El mito del verdadero peronismo

Por Eduardo Lobatti

        El pasado miércoles 16 de mayo en el programa periodístico Minuto Uno de C5N estuvieron como invitados Guillermo Moreno, Myriam Bregman y un diputado de Unidad Justicialista.

     Como era de esperar, Moreno acaparó la atención con su verborragia y en varios tramos lanzó chicanas en contra de la izquierda para luego descalificar las respuestas de Bregman con frases como: “Esto que parece un asamblea estudiantil, esto es algo muy serio como para tener esta tontería de debate” (Más allá de lo que se pueda disentir con las posturas de Bregman, una expresión como ésta encierra una doble descalificación, similar a la de Macri cuando dijo: “no se dejen llevar por las locuras de Cristina”, porque se descalifica la postura política así como la condición de género).

     Es así que, en medio de las preocupaciones sobre el rumbo del país, la crisis económica, los nuevos acuerdos con el FMI y las dificultades para constituir una alternativa política, Moreno se las arregla para plantear rispideces innecesarias dentro de los que nos oponemos al proyecto de Cambiemos con opiniones,  por ejemplo:

    “Los filomarxistas que nos acompañan a nosotros (los peronistas) la verdad que no entienden de economía”; “No voy a entrar en debate con la compañera (Bregman) sobre si el hombre explota a otro hombre, yo soy peronista, no creo en la lucha de clases, no creo en el leninismo, no creo en el trotskismo, voy a misa todos los domingos…”; “Vos tenés una visión del hombre que no es la mía, del ser humano”; “Vos querés otra cosa, vos querés lucha de clases, querés terminar con la propiedad privada, vos tenés una visión atea de la vida, yo no, yo soy todo lo contrario voy a misa no soy ateo…” ; “A esta altura de la vida no voy a entrar en un debate terminado ya en el mundo desde 1989 en adelante”; “Este es un gobierno de oligarcas, esa oligarquía que Perón y Evita le enseñaron al pueblo que es la causante de todos los males. Los oligarcas son los que están afiliados a la Sociedad Rural Argentina… hasta ahí llego”; “Acá el único que se puede hacer cargo del país, ni los radicales K, ni Nuevo Encuentro, ni Heller con ese partido, los únicos que nos podemos hacer cargo es el peronismo”

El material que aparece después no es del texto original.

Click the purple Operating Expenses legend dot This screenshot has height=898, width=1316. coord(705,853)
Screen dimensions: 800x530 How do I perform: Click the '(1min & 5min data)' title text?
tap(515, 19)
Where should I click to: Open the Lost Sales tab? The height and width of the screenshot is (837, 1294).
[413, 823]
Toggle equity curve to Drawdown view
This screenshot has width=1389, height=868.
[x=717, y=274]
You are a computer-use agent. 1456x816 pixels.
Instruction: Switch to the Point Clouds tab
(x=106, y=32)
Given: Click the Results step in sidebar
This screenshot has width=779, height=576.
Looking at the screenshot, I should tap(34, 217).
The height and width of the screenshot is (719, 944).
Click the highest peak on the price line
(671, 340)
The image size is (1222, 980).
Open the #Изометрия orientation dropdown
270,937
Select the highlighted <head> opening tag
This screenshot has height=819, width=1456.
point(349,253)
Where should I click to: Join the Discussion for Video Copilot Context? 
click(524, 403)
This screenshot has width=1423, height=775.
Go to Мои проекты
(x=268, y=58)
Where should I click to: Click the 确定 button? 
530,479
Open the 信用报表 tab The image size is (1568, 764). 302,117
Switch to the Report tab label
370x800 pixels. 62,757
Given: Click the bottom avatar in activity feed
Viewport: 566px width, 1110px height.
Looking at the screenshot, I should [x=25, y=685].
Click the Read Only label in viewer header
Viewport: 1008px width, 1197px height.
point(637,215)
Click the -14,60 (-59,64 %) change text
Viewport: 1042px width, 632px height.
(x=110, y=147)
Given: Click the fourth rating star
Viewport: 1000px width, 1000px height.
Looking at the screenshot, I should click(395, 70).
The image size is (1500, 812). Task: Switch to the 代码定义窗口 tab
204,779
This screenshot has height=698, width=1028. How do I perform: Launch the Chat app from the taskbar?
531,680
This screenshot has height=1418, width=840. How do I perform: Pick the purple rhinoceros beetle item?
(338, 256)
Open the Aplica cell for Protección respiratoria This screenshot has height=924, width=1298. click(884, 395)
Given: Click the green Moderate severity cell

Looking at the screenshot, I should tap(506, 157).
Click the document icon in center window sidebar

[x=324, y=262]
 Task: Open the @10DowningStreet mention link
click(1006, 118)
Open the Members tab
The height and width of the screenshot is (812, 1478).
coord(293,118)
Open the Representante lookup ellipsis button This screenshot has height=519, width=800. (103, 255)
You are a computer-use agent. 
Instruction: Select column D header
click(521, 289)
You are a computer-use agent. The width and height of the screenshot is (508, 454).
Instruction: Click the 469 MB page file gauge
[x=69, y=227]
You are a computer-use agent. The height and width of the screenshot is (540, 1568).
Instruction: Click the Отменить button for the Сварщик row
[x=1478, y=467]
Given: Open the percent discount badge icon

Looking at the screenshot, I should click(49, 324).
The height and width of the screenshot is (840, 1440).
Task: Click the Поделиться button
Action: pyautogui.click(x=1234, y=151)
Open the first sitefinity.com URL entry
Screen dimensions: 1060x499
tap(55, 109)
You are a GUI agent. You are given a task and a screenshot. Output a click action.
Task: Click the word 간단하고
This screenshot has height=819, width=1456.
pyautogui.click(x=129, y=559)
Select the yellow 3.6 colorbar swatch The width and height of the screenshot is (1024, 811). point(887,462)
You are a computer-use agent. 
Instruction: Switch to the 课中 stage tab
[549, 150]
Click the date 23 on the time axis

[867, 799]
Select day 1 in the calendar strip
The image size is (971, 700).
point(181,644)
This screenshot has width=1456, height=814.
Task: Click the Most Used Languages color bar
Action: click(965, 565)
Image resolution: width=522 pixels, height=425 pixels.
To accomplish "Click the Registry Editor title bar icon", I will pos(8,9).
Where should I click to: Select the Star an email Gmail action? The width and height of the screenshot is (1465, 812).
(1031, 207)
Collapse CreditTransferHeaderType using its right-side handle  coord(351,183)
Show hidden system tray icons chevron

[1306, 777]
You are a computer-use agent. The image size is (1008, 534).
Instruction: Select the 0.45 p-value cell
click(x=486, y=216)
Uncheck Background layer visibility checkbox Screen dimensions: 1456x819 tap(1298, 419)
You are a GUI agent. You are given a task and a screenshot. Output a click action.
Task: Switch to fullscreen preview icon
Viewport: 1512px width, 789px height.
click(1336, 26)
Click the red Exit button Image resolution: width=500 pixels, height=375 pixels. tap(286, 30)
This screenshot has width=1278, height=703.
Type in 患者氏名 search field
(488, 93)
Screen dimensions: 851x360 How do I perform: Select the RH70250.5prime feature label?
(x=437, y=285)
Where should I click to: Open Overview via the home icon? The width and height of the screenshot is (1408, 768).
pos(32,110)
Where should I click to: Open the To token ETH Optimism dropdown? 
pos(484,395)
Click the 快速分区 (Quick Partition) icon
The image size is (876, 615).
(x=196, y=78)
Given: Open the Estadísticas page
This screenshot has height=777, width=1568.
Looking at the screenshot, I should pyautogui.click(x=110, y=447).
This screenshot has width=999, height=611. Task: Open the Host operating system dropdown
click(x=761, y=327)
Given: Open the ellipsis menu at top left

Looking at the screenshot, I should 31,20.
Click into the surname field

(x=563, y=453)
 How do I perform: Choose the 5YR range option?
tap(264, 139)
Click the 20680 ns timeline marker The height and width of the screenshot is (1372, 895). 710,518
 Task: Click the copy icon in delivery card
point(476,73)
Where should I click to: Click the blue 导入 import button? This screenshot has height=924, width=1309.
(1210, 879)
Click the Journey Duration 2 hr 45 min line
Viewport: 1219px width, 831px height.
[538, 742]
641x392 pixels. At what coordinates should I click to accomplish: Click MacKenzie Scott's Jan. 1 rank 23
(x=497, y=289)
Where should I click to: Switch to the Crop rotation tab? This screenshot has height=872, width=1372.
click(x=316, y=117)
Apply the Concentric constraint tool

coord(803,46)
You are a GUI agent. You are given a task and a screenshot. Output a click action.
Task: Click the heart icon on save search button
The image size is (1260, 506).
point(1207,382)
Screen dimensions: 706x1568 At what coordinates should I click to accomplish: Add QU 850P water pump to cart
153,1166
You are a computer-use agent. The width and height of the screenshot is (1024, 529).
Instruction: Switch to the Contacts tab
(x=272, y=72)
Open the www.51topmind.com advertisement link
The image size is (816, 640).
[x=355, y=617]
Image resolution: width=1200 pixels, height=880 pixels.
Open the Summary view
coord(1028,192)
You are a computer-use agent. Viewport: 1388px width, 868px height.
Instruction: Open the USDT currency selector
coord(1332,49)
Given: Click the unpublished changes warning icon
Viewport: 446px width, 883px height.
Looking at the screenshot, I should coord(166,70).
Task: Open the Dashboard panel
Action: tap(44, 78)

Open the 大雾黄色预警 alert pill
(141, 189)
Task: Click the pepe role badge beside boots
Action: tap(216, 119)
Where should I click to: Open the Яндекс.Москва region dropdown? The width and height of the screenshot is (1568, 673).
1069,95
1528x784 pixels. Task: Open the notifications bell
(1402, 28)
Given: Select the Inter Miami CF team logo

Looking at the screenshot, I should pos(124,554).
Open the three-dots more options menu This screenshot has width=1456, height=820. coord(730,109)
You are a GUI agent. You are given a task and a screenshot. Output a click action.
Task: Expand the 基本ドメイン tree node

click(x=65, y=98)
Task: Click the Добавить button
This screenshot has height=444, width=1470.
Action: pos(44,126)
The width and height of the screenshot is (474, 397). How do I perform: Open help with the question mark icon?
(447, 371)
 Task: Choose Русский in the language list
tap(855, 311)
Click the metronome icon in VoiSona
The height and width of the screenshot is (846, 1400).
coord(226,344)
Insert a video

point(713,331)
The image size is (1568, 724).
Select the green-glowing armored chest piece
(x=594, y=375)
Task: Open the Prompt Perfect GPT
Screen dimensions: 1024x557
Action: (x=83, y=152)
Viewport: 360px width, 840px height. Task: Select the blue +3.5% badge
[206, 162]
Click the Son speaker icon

    Posteriormente algunos medios levantaron esos tramo del programa titulándolo como “el duro cruce entre Moreno y Bregman”1. Pero hay otra lectura que puede hacerse de ese episodio y ésta es que Moreno utiliza el cruce con la dirigente del FIT para exponer una posición política refractaria hacia las nuevas corrientes del campo nacional y popular surgidas en los últimos 10 años y termina encorsetando toda la potencia generada en el ciclo de gobiernos kirchneristas reduciéndola a “solo los peronistas”.

     Estas expresiones también pueden ser leídas como un táctica para tender puentes hacia los sectores del peronismo más reacios a sentarse a negociar con el kirchnerismo (en un momento reivindicó al expresidente Duhalde) para lo cual retrocede hacia propuestas de índole mucho más dogmáticas y ortodoxas. Pero más allá de tácticas electorales, que las tiene que haber, convendría poner en discusión algunas de las afirmaciones enunciadas.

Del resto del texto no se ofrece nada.